Mexico’s top trade negotiator said he was heartened by a retreat from more protectionist rhetoric in the U.S. and that talks to redo the North American Free Trade Agreement may conclude as soon as January.

Economy Minister Ildefonso Guajardo said the January date would depend on the administration of President Donald Trump notifying Congress in time for negotiations to begin by the end of July.

"The U.S. has to trigger the mechanism,” Guajardo said in an interview with Bloomberg TV’s Erik Schatzker in Buenos Aires. “What I keep hearing is that after Congress comes back from recess, they will be able to be notified by the end of April." In that case talks can start by the end of July, followed by "six months of negotiations, and then we send it to the legislative branch for them to approve it."

Investors have shed their doomsday outlook on Mexico in recent weeks after White House officials repeatedly said that both Mexico and the U.S. stand to benefit from a renegotiation of Nafta. The peso has rebounded from a record low in January and is now the best performer of all currencies tracked by Bloomberg, and companies that had put investments on hold as then-candidate Trump railed against Nafta are racing back into the country.

"It will be in the best interest of both countries involved to make this process very efficient," Guajardo said, noting that Mexico has presidential elections in mid-2018 and the U.S. has a midterm vote in November of next year.

Still, Guajardo warned that even minor changes may be difficult to negotiate. On one of those changes, raising the average percentage of auto inputs that must be made in the North American region to 70 percent from 62.5 percent seems reasonable, Guajardo said on the sidelines of the World Economic Forum’s Latin America meeting in Buenos Aires. However, pushing it to 95 percent would be extreme and hurt the region’s competitiveness.

"Mexico will be willing to buy more from the U.S.," Guajardo said. "We can make an additional effort as long as you have the supply process already in place to be able to supply in Mexico at a competitive cost."

Softening the Tone

The Trump administration has softened its rhetoric notably from January, when then President-elect Trump tweeted that he’ll slap heavy taxes on businesses that move jobs to Mexico. Since then, U.S. Treasury Secretary Steven Mnuchin has said redoing Nafta could spell a win-win for both sides. Commerce Secretary Wilbur Ross said he anticipates a sensible deal, and Peter Navarro, who leads the White House National Trade Council, said he wants Canada, Mexico and the U.S. to become a global manufacturing powerhouse.

Some of Trump’s early stumbles, such as the collapse of the health-care bill and court orders against two attempts at a travel ban have also underscored how hard it is to make any drastic changes in Washington.

For example, House Speaker Paul Ryan has been pushing to replace corporate income tax with a tax on businesses’ domestic sales and imports, exempting exports. The border adjustment tax proposal raised alarm bells among importers in the U.S., as well as government officials in Mexico as they feared it would reduce shipments north of the border. But support for the measure has waned in Washington.

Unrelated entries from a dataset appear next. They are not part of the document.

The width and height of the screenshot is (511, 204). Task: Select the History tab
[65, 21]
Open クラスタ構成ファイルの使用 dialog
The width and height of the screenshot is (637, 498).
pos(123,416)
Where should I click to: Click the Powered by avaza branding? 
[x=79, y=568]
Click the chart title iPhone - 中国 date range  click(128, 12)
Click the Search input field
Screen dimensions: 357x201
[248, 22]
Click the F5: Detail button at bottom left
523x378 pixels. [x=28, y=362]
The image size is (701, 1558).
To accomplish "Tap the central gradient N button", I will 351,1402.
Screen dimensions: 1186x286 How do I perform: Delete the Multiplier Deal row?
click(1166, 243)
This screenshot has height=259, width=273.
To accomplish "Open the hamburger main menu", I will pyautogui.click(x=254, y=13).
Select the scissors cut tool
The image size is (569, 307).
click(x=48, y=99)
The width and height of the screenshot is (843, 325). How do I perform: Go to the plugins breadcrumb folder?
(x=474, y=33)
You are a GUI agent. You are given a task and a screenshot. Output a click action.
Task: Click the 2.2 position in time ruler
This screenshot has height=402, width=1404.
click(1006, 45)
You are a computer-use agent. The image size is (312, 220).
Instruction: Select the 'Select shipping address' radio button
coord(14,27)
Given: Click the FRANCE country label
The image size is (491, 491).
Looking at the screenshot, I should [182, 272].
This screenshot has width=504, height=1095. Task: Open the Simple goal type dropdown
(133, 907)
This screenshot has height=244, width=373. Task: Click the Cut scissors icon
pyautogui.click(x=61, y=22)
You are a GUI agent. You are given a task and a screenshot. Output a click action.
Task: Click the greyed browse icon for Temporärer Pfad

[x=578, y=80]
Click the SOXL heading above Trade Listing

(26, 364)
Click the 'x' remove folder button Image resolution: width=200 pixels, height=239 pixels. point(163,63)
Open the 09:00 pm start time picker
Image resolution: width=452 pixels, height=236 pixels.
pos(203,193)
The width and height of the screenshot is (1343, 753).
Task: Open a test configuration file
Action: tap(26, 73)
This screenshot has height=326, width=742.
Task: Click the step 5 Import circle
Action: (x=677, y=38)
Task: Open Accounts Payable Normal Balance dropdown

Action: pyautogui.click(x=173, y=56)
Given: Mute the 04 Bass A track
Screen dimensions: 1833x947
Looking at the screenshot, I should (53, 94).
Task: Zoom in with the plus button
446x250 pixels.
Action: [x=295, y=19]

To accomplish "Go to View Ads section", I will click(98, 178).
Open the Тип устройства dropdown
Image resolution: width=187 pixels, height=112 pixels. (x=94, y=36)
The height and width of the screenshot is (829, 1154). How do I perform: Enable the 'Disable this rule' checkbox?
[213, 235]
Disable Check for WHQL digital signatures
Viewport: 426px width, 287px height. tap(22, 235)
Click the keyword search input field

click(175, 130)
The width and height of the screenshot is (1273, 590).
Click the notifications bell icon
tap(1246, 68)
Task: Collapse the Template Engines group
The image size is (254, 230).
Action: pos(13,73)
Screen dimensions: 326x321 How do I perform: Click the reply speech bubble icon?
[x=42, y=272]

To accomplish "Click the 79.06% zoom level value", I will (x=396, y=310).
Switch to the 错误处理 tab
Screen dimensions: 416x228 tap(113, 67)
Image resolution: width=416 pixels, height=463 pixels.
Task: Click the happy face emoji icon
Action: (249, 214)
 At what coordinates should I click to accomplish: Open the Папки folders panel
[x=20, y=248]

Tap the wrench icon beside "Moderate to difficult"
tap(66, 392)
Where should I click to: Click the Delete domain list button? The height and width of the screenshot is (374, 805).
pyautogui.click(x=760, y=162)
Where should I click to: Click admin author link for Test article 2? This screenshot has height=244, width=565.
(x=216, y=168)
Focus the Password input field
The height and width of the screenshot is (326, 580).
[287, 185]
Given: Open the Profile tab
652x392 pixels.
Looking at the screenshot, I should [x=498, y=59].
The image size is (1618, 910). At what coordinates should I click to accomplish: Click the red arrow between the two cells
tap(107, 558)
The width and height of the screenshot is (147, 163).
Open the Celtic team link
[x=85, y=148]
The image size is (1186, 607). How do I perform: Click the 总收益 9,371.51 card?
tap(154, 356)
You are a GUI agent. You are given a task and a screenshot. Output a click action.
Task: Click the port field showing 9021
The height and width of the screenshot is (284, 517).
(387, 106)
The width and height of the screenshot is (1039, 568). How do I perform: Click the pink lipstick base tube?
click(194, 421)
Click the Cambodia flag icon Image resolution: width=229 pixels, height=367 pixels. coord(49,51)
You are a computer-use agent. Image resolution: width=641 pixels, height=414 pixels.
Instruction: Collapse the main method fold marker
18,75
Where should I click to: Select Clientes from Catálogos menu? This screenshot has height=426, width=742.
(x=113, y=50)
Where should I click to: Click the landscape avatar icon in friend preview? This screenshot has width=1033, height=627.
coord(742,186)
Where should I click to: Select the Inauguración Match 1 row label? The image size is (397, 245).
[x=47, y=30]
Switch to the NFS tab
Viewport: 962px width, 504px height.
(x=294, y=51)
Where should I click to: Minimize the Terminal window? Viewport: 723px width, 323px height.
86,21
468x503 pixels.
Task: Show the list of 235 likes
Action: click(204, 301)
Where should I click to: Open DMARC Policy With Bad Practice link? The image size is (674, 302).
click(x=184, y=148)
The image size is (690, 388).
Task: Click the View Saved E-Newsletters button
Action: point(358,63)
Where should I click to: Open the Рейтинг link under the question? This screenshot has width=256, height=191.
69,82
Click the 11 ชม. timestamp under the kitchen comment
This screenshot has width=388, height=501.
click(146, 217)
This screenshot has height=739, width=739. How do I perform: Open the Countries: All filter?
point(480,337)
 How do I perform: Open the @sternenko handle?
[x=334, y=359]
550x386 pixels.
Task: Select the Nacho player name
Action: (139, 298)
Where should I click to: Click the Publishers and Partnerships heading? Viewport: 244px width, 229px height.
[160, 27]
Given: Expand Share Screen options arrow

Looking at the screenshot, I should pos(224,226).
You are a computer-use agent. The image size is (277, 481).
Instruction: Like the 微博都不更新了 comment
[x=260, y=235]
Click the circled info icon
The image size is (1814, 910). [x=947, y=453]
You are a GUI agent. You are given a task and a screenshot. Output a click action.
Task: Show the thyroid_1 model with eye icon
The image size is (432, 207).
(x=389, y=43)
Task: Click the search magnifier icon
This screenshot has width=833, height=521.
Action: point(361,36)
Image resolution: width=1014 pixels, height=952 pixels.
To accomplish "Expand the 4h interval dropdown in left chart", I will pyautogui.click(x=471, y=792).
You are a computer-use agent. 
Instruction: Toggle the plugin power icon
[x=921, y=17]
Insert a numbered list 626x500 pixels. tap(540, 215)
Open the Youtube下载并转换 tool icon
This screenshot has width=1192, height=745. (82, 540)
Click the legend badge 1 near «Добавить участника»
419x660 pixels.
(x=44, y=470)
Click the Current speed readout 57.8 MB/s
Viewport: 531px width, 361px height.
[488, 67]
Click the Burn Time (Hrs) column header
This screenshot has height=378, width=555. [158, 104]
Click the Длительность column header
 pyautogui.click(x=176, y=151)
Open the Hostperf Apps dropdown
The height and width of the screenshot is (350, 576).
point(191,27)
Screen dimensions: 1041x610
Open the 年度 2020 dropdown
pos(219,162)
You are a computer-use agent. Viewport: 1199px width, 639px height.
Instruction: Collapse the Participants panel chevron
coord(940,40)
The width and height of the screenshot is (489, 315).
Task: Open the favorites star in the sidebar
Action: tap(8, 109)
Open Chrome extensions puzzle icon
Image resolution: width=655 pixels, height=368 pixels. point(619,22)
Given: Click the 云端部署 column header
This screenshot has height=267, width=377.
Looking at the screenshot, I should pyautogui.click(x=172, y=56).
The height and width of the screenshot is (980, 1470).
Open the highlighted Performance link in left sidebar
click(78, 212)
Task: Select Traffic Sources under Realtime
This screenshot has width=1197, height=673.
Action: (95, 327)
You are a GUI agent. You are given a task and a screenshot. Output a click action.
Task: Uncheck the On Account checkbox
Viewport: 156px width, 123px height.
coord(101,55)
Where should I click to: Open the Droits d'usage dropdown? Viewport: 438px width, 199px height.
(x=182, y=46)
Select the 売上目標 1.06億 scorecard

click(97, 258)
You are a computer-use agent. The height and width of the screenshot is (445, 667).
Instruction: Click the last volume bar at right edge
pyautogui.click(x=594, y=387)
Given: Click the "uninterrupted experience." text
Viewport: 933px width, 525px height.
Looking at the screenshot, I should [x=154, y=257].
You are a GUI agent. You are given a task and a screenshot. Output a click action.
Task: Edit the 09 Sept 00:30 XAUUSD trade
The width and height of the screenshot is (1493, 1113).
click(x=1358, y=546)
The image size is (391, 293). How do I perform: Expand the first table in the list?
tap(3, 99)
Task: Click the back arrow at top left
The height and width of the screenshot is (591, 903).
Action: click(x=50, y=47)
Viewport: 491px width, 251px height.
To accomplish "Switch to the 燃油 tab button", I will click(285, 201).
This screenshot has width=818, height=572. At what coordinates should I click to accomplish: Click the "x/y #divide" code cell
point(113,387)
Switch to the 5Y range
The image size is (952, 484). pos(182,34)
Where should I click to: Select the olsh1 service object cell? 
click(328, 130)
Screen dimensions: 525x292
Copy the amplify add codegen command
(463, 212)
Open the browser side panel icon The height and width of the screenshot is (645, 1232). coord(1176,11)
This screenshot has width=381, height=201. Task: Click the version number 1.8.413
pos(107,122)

That border tax may run the risk of violating principles of the World Trade Organization, and Mexico reserves the right to file a complaint against it, Guajardo said in the interview. In addition, if the U.S. reduces its corporate tax rate, the nation would have to rethink its own tax policy to keep being attractive for foreign investment.

A March 22 draft proposal to rework Nafta signed by acting U.S. Trade Representative Stephen Vaughn states that the U.S. will seek to give preference to domestic companies for government procurement while finding opportunities for U.S. companies to bid in Mexico and Canada procurement markets. While noting that the White House has backed away from the letter, Guajardo said that if the U.S. wants access to Mexico’s public purchases, it will have to give Mexico access to its own public purchases.

Trump must issue a formal 90-day notice of his intent to Congress to revisit Nafta, but the administration so far has been vague about what the U.S. will seek from Mexico and Canada in the talks. Ross said March 10 that the White House would give its notice to Congress within weeks, but it has yet to happen. Mexico has been lobbying for a swift renegotiation that could be concluded before the mid-2018 presidential elections.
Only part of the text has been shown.